All the Pi 1 benchmarks were ran 14th and 15th February 2015 using latest versions of the libraries as stated in my updated benchmark post. Pi 2 benchmarks were all run 25th and 26th March 2015 with the latest versions. If you get significantly different results at a later date, please let me know and I’ll update the table!

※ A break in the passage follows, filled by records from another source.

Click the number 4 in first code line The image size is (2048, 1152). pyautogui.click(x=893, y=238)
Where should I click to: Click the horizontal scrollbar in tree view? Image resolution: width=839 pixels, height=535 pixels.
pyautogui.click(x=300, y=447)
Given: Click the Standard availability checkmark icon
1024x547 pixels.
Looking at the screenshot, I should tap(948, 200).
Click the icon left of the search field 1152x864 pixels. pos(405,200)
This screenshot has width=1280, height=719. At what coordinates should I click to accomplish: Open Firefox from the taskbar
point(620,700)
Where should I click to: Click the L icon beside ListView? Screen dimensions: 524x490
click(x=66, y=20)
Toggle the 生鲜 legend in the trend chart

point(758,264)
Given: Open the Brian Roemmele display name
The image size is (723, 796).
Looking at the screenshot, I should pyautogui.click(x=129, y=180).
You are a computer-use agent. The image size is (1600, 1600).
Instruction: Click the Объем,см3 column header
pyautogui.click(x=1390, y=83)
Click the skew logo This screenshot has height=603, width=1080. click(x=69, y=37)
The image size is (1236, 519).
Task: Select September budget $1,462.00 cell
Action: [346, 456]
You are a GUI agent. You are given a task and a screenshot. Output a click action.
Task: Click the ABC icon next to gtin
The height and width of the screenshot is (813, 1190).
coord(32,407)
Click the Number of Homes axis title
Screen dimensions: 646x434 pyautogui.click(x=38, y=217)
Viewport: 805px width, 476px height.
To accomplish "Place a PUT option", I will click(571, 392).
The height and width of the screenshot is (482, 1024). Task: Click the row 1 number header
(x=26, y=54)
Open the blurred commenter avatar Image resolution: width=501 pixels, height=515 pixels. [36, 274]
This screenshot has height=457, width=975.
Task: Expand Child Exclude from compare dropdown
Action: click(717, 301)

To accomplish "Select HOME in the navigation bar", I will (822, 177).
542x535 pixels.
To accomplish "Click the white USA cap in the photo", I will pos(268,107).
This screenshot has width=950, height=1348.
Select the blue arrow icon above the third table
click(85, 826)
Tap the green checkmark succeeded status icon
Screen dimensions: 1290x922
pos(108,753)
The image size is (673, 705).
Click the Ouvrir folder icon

Language Library Pi 1 Pi 2 Change
Shell /proc/mem access 2.8 kHz 7.0 kHz 2,5x
Shell / wiringPi WiringPi gpio utility 40 Hz 95 Hz 2,4x
Python RPi.GPIO 70 kHz 243 kHz 2,5x
Python wiringpi2 bindings 28 kHz 103 kHz 3,7x
Ruby wiringpi bindings 21 kHz N/A 3,7x
C Native library 22 MHz 41.7 MHz 1,9x
C BCM2835 5.4 MHz 7.2 MHz 1,3x
C WiringPi normal GPIO wiringPiSetup() 4.1 MHz 9.3 MHz 2,3x
C WiringPi GPIO wiringPiSetupGpio() 4.6 MHz 9.4 MHz 2x
C WiringPi sys wiringPiSetupSys() 120 kHz 185 kHz 1.5x
Perl BCM2835 48 kHz 154 kHz 3.2x

Raspberry Pi 2 GPIO Issues

It seems that not all code has yet caught up with the new version. For example, in strobe.c, peripheral base address needs to be changed from 0x20000000 to 0x3F000000:


#define BCM2708_PERI_BASE        0x3F000000

Ruby bindings for wiringpi (or wiringpi2) did not work at all for unknown reasons, possible due to the above change, or something else. At least there is following line in ext/wiringpi/WiringPi/wiringPi/wiringPi.c:


#define BCM2708_PERI_BASE        0x20000000

Conclusions

Based on the benchmarks, the Pi 2 is generally 2-3 times as fast in GPIO operations too as its predecessor. Most libraries work already very well on the new Pi member, but Ruby bindings to wiringPi still seem to have some troubles.